- _Prompt_
Exactly as they appear, reproduce the lines from the one holding "Task: Confirm settings with the OK button" through the last line of the material below.

- _Records for this task_

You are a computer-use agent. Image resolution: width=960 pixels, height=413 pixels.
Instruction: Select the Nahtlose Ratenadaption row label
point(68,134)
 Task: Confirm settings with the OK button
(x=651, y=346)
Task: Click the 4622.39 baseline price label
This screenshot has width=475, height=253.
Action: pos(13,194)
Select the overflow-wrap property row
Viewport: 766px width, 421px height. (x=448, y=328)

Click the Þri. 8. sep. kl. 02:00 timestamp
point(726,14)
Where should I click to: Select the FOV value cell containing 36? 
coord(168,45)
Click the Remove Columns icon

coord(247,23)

- _Worked solution_
 Task: Confirm settings with the OK button
(x=651, y=346)
Task: Click the 4622.39 baseline price label
This screenshot has width=475, height=253.
Action: pos(13,194)
Select the overflow-wrap property row
Viewport: 766px width, 421px height. (x=448, y=328)

Click the Þri. 8. sep. kl. 02:00 timestamp
point(726,14)
Where should I click to: Select the FOV value cell containing 36? 
coord(168,45)
Click the Remove Columns icon

coord(247,23)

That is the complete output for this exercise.